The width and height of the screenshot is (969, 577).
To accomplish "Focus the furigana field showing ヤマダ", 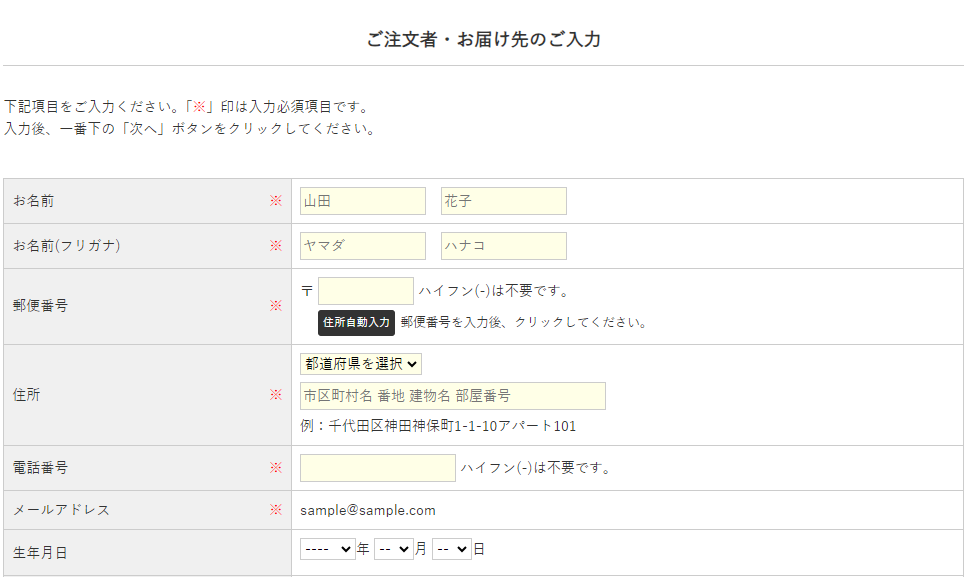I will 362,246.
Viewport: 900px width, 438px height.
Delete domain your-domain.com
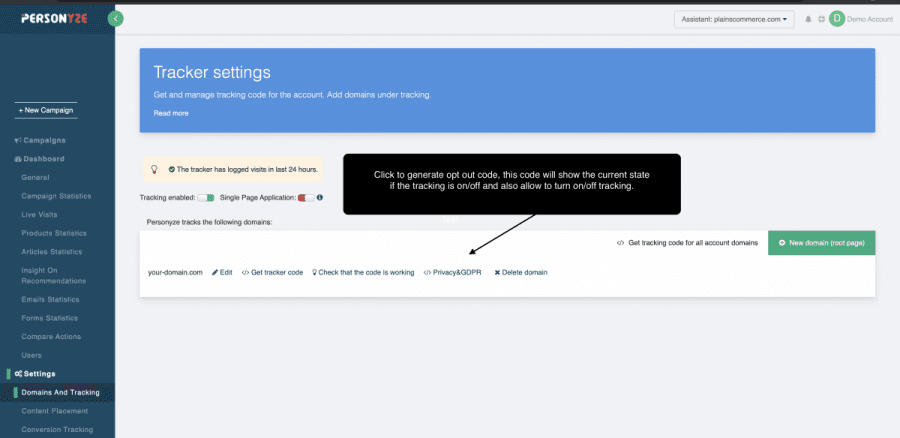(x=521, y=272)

===

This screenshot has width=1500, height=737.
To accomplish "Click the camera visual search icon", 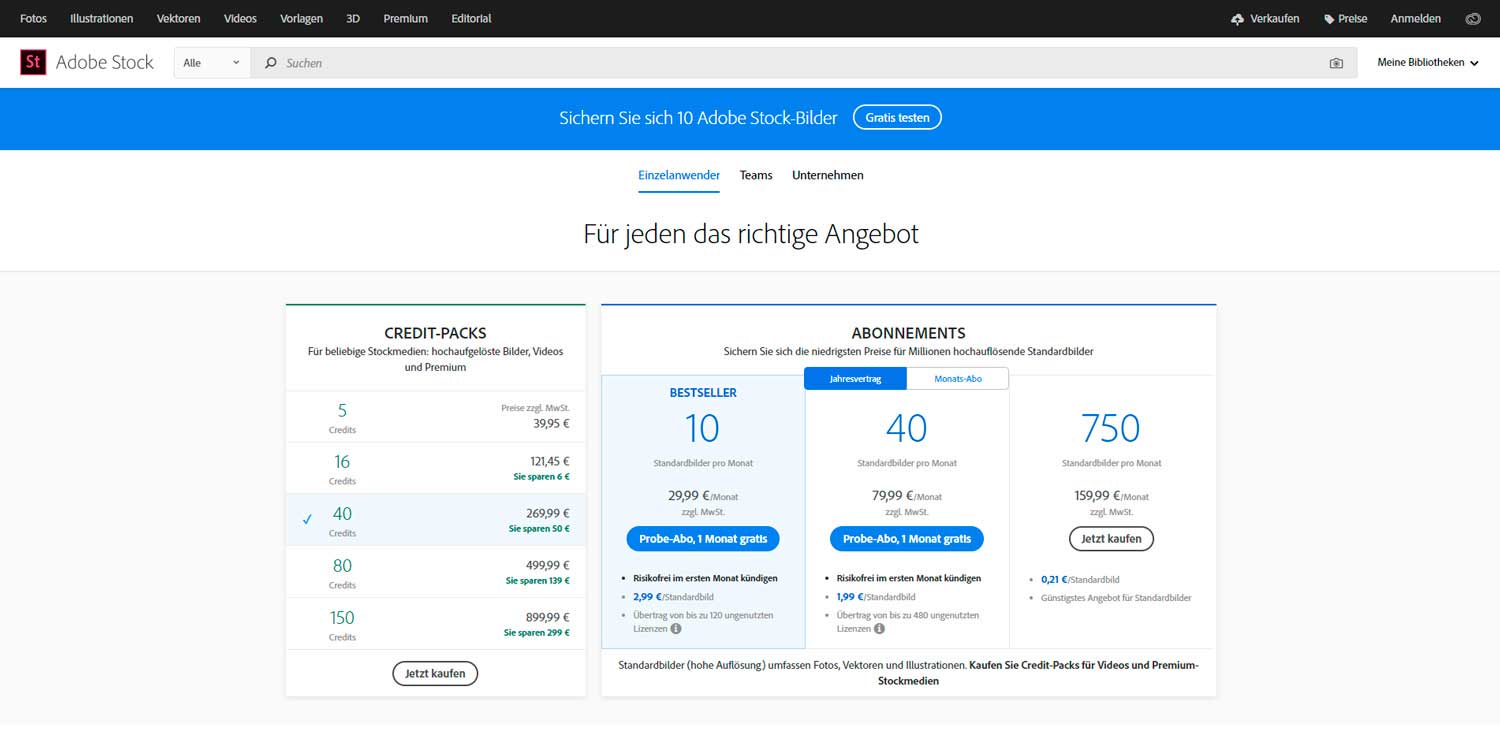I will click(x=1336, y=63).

===

**Description of the task**
Only the count is wanted. Find the lines of the records that include the word "screenshot" and state how many.

**Answer to the exercise**
2